Votre tâche - Poursuivez l'entretien croisé des deux présidents de chambres d'agriculture sur le changement climatique, en reprenant juste après sa dernière phrase.

Texte fourni -
◆ ◆ ◆ ◆ ◆ ◆ ◆

Interview croisée des présidents des chambres d’agriculture des régions de Fès-Meknès et de Centre-Val de Loire | Goût de France

Le thème de l’opération « Goût de / Good France », qui rassemblait du 14 au 22 octobre 150 ambassades et plus de 2000 restaurants dans le monde autour de la célébration de la cuisine française, était cette année l’alimentation durable. La région Centre-Val de Loire, qui est jumelée depuis 2009 avec la région marocaine de Fès-Meknès, était particulièrement mise à l’honneur.

Dans ce contexte, les présidents des chambres d’agriculture des régions de Fès-Meknès et de Centre-Val de Loire détaillent les enjeux des agricultures française et marocaine face au changement climatique et mettent en évidence la pertinence de la coopération entre le Maroc et la France sur ce sujet.

PNG Philippe Noyau est président de la chambre d’agriculture de la région Centre-Val de Loire

PNG Mohammed Missouri est président de la chambre d’agriculture de la région de Fès-Meknès

1. Quels enjeux pour les agricultures françaises et marocaines face au changement climatique ?

Philippe Noyau : En plus d’un réchauffement global, qui pose la question de l’adaptation des espèces cultivées aujourd’hui aux climats de 2030 et de 2050, le changement climatique a pour effet de modifier les cycles habituels des saisons et de multiplier les phénomènes extrêmes. Je pense à l’augmentation de la durée et de la rigueur des épisodes de gel au printemps, qui provoquent de graves dégâts sur les vignes et sur les arbres fruitiers. Je pense aussi aux inondations de plus en plus fréquentes, qui rendent toute culture impossible en engorgeant les sols d’eau.

◆ ◆ ◆ ◆ ◆ ◆ ◆

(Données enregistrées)

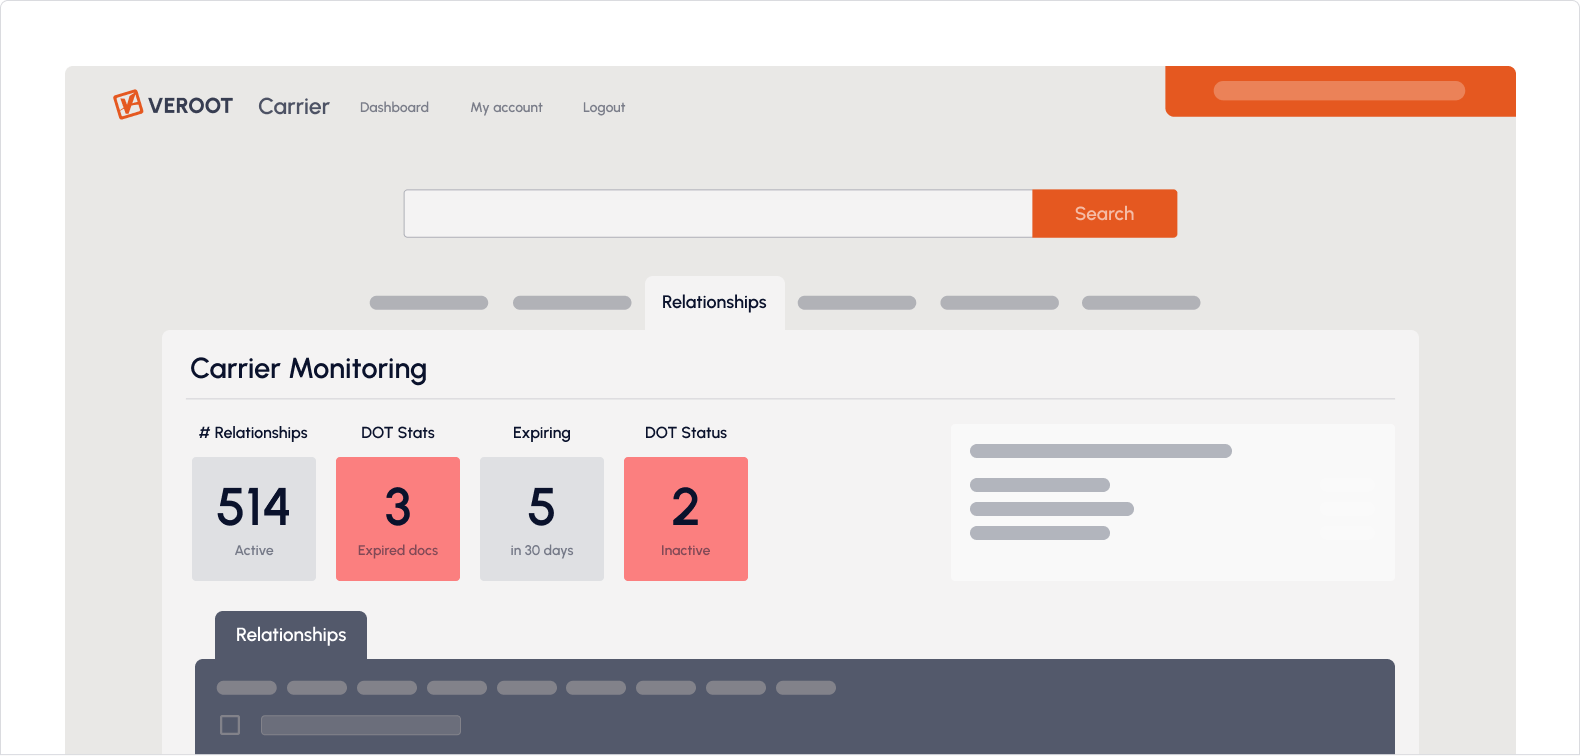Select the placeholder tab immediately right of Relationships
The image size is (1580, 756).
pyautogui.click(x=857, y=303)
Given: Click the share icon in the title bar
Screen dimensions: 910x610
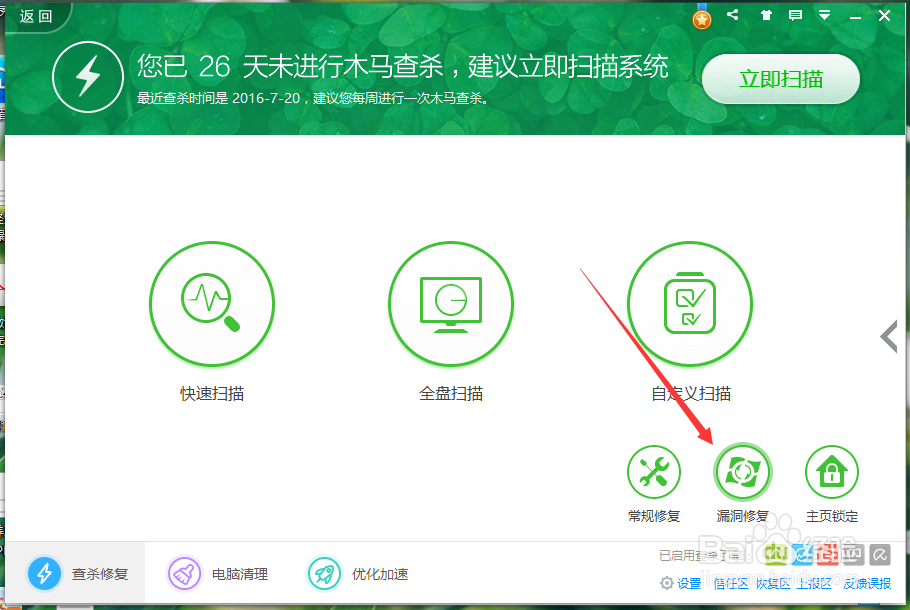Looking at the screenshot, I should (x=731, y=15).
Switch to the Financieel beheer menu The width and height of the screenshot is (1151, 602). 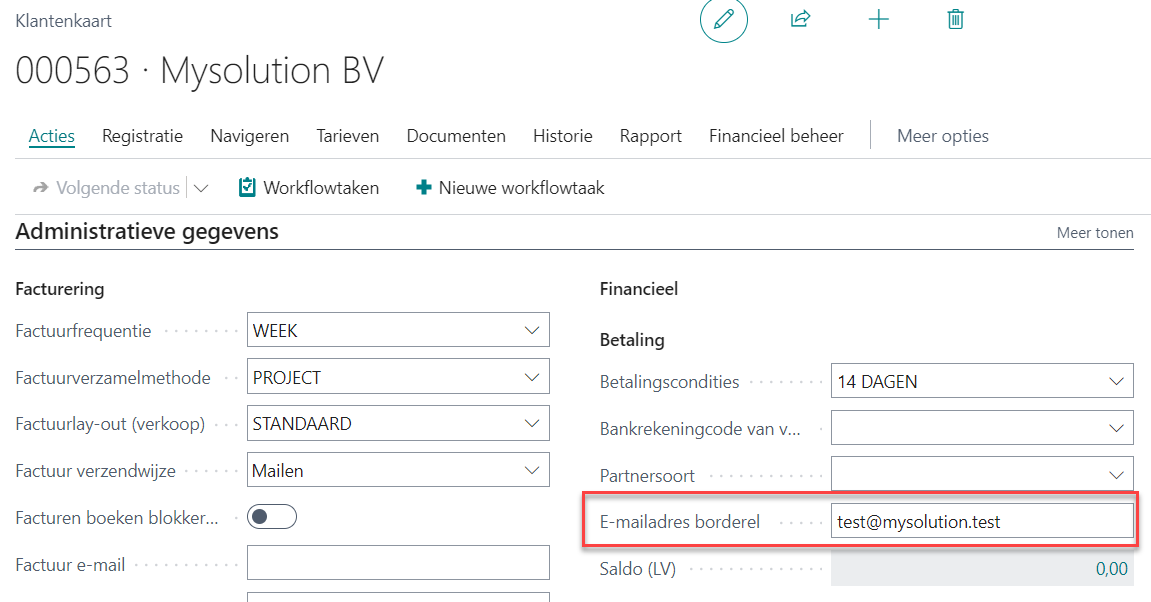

◆ ◆ ◆ ◆ ◆ ◆ ◆

Réponse à la consigne -
A moyen terme cependant, plutôt qu’un excès d’eau, c’est un manque d’eau qui inquiète. Le début du printemps 2021 aura été particulièrement sévère à cet égard : le mois de mars s’est achevé avec un déficit de pluviométrie de près de 50 % à l’échelle nationale. Outre le fait qu’elles entravent le développement des cultures, de telles sécheresses sont critiques parce qu’elles pénalisent fortement la production fourragère (herbe donnée à paître aux animaux). Dans notre région, les étés secs sont un réel problème et obligent les agriculteurs à sortir le stock de fourrage dès juillet. C’est ainsi l’ensemble de nos techniques agricoles qui sont remises en cause par le changement climatique. L’alternance des saisons se fait plus brutale, avec une disparition des « périodes intermédiaires » qui permettaient de reconstituer des stocks hydriques ou laissaient le temps aux cultures de grandir avant les canicules. Nous devons faire face à des épisodes plus pluvieux et des périodes plus arides : cela nous oblige à revoir les espèces que nous utilisons, des cultures comme le colza par exemple devenant de plus en plus difficiles dans les zones non-irriguées. La chaleur est plus forte l’été : les vendanges s’en trouvent anticipées, le type de vins produits évolue, les cépages exploités aujourd’hui risquent de se révéler bientôt inadaptés.

Mohammed Missouri : J’identifie pour le Maroc et en particulier pour la région de Fès-Meknès trois principaux effets délétères du changement climatique.

Le premier est, comme en France, la rupture des équilibres agricoles et alimentaires par l’inadaptation progressive de certaines espèces à la nouvelle donne climatique. C’est notamment le cas pour les productions animales qui sont particulièrement mises à l’épreuve par l’assèchement des pâturages.

Le deuxième effet est le manque d’eau à cause du déficit pluviométrique, qui nous inquiète à encore plus court terme que la France compte tenu des sécheresses que le Maroc a connues dans les dernières années. Ce manque de précipitations introduit en effet une demande croissante de l’eau stockée à des fins d’irrigation, que nous observons désormais même pour un certain nombre de grandes exploitations qui utilisaient jusqu’ici les eaux de pluie. Or les débits des sources et les réserves en eau douce ont connu une baisse drastique au cours des dernières années.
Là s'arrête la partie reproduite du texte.